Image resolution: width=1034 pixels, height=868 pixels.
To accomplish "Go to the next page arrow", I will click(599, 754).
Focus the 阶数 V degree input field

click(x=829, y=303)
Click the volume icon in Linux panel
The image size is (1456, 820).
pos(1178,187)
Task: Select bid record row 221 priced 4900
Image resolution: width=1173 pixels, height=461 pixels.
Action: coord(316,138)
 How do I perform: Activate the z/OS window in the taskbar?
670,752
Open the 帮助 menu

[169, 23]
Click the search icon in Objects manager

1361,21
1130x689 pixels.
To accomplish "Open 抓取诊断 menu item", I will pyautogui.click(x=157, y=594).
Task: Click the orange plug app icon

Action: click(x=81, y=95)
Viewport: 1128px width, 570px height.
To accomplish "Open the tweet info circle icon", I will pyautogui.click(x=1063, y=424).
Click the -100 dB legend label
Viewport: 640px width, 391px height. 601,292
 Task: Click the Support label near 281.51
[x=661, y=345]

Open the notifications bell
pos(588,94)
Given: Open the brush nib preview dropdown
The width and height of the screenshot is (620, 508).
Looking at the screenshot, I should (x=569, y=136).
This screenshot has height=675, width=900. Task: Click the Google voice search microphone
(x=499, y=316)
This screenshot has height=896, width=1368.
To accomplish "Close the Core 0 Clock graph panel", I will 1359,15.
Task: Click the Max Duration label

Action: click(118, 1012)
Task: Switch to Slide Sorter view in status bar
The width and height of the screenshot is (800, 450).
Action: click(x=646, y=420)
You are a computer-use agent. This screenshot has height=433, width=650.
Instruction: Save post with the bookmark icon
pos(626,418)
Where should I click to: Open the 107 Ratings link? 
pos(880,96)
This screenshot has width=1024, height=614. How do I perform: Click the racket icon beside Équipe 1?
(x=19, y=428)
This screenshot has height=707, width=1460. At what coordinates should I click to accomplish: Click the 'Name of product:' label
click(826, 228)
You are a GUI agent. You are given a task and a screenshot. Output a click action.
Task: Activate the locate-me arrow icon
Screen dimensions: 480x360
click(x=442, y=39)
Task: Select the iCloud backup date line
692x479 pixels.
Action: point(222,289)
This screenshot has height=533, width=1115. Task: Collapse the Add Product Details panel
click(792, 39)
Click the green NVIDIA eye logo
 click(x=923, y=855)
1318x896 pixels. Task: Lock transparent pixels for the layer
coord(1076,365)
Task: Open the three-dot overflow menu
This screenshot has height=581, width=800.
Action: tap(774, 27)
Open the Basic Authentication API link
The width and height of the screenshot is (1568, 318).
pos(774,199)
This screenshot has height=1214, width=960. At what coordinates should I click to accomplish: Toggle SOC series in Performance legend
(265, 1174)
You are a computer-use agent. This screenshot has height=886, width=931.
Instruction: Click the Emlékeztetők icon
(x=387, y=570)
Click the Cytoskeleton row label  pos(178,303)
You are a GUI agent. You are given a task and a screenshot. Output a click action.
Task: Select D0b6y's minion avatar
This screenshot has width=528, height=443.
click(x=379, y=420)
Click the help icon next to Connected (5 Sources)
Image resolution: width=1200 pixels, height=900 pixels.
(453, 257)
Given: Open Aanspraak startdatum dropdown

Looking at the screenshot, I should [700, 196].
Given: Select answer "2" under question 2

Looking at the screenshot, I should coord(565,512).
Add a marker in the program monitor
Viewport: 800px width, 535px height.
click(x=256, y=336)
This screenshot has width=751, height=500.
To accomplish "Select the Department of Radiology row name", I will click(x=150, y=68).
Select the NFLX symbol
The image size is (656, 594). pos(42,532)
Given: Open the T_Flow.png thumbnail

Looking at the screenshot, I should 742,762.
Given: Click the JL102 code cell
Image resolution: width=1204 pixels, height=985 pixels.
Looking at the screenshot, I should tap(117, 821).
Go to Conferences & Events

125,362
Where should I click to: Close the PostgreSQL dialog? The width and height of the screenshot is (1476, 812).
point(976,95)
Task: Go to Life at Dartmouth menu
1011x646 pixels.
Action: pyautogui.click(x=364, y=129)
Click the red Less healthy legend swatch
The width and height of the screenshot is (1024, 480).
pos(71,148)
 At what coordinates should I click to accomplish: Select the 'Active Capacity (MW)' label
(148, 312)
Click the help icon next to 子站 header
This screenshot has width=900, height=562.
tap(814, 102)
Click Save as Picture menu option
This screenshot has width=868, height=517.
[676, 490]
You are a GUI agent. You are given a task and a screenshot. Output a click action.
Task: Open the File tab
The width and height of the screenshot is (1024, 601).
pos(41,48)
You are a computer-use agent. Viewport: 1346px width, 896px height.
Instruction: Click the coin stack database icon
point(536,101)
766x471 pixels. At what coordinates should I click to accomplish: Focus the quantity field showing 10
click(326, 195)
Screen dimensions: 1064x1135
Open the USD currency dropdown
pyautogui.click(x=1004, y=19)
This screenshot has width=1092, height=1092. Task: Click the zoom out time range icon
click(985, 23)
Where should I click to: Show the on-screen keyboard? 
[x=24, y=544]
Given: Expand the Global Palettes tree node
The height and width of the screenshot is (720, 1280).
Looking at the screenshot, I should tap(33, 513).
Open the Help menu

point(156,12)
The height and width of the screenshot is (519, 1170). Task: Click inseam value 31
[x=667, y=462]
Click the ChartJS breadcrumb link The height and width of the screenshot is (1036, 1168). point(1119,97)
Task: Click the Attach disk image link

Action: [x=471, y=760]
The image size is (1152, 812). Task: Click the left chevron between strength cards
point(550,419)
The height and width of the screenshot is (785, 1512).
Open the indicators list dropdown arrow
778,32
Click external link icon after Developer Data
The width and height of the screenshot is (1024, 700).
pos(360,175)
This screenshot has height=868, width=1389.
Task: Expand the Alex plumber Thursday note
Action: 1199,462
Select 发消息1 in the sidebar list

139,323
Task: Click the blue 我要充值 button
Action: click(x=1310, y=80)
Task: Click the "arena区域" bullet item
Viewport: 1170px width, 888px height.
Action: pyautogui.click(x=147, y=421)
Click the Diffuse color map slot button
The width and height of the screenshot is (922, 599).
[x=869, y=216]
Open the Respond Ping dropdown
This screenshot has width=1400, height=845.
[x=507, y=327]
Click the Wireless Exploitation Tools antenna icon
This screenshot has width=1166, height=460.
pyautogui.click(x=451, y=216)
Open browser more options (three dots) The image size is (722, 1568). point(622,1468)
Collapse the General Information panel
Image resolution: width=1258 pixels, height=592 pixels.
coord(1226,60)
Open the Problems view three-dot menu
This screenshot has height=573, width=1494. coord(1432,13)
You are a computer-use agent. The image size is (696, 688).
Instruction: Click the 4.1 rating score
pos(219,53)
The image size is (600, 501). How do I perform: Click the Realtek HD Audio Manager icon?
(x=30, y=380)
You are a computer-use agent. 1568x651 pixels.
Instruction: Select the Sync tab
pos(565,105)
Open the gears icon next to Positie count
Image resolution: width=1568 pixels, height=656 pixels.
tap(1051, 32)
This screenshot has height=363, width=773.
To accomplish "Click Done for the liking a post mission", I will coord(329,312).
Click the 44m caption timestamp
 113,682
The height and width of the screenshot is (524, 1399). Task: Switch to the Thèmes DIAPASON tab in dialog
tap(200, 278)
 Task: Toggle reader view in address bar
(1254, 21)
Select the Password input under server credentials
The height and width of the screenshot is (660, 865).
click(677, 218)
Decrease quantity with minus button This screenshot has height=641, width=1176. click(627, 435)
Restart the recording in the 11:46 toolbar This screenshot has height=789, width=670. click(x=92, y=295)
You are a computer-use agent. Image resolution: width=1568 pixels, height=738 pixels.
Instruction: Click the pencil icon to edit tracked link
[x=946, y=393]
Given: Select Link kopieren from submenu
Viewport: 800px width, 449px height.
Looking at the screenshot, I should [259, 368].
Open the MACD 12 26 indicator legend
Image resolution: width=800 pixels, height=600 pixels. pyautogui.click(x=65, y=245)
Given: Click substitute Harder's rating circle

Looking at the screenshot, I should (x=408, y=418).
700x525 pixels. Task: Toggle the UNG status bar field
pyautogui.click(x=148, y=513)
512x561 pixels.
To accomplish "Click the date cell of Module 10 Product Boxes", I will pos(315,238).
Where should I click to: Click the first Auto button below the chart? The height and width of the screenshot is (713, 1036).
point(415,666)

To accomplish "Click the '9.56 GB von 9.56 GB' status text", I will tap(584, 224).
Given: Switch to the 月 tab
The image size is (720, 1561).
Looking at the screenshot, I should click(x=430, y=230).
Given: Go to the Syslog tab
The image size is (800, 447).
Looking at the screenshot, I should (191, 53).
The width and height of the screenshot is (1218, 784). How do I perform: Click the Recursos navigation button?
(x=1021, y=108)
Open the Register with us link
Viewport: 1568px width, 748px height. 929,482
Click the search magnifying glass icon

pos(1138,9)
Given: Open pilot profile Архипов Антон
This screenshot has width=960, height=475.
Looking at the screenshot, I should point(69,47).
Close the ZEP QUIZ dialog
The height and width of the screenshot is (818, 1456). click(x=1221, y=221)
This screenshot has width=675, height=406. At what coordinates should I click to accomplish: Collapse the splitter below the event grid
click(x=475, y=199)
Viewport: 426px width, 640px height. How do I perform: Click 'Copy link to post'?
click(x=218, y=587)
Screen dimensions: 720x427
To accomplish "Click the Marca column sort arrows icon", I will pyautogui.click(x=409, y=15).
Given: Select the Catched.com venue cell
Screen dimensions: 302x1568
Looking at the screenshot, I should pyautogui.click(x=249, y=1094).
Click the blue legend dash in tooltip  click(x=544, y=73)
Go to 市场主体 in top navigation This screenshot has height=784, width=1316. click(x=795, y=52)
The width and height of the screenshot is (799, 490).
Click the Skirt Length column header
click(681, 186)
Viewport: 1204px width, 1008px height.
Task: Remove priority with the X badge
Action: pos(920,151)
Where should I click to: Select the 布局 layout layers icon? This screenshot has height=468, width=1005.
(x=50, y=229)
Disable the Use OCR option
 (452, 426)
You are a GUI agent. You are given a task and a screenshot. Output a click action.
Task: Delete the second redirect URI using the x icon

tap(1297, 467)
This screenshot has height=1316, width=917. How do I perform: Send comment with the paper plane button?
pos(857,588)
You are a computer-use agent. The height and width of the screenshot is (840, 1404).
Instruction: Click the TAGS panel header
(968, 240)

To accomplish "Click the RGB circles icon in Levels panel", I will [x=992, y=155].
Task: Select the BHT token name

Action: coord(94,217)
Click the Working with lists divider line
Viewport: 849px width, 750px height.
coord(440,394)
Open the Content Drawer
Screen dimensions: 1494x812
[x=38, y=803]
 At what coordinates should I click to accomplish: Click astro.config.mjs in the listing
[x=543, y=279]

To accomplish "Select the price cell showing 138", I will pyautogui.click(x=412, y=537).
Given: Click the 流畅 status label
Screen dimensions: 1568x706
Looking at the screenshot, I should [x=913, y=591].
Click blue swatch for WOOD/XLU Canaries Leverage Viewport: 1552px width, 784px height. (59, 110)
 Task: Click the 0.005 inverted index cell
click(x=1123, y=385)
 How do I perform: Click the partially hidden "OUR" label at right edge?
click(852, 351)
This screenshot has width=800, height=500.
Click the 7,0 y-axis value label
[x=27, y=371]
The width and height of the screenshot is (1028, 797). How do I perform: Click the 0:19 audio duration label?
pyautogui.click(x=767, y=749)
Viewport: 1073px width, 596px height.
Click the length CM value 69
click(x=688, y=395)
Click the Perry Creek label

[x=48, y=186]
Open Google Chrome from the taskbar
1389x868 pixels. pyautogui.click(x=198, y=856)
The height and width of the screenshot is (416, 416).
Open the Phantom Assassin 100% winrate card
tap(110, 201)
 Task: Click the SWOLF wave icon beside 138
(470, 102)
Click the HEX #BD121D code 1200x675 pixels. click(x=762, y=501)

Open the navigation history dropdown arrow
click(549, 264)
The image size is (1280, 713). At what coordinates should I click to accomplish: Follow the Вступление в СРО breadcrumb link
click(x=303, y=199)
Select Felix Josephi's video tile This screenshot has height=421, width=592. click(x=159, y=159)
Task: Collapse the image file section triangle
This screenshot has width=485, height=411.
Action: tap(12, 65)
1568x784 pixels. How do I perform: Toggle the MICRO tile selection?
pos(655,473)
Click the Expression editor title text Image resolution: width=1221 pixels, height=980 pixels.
========================
▸ **TASK BRIEF**
Look through the data above and report every line in which "item" appears.

▸ **RESULT FOR THIS TASK**
To accomplish "Open 抓取诊断 menu item", I will pyautogui.click(x=157, y=594).
Task: Click the "arena区域" bullet item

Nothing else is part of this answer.